I decided to write this article because I remember that back when I started to learn Scala around 2013-2014 the problem of how to return early from a loop actually happened to me a few times. I had a collection which I wanted to go through looking for the first entry which fulfilled some requirements, and then I wanted to jump out of the loop, taking that fitting result with me. At the time I was working in Java on a time-management webapp and situations as the one described above happened to me pretty often: There were long collections of entries of how much time a given person worked on a given project in a given day, and I ran complicated queries against them. „Find an occurrence of a day when the team worked more person-hours than X”. „Find an example of a bug which took more than Y days to fix”. And so on. In Java, I was usually following one and the same pattern — I took a collection of original entries (let’s call them foos of the type Foo), performed a sometimes quite expensive conversion to a derivate entry (a bar of the type Bar), then made an also sometimes pretty complex validation of that bar, checking if it fulfills the requirements, and if yes, then I returned it. If I didn’t find anything, I returned null.

Bar complexConversion(Foo foo) {
  ...
}

bool complexValidation(Bar bar) {
  ...
}

Bar findFirstValidBar(Collection<Foo> foos) {
  for(Foo foo : foos) {
    Bar bar = complexConversion(foo)
    if (complexValidation(bar)) return bar
  }
  return null
}

The imperative approach

Naturally, my first steps in Scala as a Java developer were to simply translate the Java code to Scala almost one to one, a word for word:

def complexConversion(foo: Foo): Bar = ...
def complexValidation(bar: Bar): Boolean = ...

def findFirstValidBar(seq: Seq[Foo]): Option[Bar] = {
  for (foo <- seq) {
    val bar = complexConversion(foo)
    if (complexValidation(bar)) return Some(bar)
  }
  None
}

The only real difference here is that I avoid null and use an Option instead. For all our practical purposes here, an Option is a collection which can consist of either zero or one element. It’s either Some(bar), and then I can later extract that bar from it, or it is None.
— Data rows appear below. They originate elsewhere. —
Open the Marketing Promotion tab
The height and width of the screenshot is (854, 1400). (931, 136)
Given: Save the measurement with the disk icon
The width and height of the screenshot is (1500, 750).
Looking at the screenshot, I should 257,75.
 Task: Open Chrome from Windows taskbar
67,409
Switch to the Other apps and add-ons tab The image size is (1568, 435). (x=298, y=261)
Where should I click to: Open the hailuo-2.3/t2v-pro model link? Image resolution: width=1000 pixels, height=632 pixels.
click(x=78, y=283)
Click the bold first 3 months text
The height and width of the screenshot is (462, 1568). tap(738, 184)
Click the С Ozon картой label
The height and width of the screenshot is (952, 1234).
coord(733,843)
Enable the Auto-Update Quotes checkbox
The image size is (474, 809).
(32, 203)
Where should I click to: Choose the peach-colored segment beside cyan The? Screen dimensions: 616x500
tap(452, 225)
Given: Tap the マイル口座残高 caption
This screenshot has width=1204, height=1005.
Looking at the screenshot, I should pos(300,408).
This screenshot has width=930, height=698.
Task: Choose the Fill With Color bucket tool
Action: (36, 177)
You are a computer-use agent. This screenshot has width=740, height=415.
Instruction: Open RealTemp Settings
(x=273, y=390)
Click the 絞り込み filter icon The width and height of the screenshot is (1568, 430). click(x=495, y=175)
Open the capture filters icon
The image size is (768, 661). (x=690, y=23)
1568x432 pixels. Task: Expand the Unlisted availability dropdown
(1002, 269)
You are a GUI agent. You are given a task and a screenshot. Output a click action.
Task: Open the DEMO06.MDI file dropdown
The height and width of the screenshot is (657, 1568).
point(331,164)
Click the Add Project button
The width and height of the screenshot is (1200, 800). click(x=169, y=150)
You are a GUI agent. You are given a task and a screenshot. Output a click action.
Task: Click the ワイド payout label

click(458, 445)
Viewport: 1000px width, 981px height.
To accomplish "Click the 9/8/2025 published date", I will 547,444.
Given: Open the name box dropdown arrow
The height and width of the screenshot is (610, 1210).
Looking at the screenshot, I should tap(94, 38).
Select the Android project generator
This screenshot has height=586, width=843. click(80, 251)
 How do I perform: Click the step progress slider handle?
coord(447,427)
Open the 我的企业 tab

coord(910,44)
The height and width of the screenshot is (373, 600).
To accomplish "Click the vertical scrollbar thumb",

But this is not good Scala code, far from it. The keyword return, even though it exists in Scala, is strongly discouraged. In most cases, developers use return as the last statement in a block. In Scala, every block of code is an expression which automatically returns the result of the last expression in the block. So, instead of return x you can simply write x on the last line, but most often you don’t even do that — the fact that everything is an expression gives you the power to reorder the whole block of code in ways that in Java would look very clunky, and end up with much more concise Scala code. That eliminates 90% of returns. As for the other 10%, i.e. early returns from loops mostly, well… Early returns are considered a code smell. They make a sequence of expressions less readable because the programmer can no longer rely on that the last statement is the one returning the result from the block. If possible, you should reorder the code in such a way that the return is no longer necessary.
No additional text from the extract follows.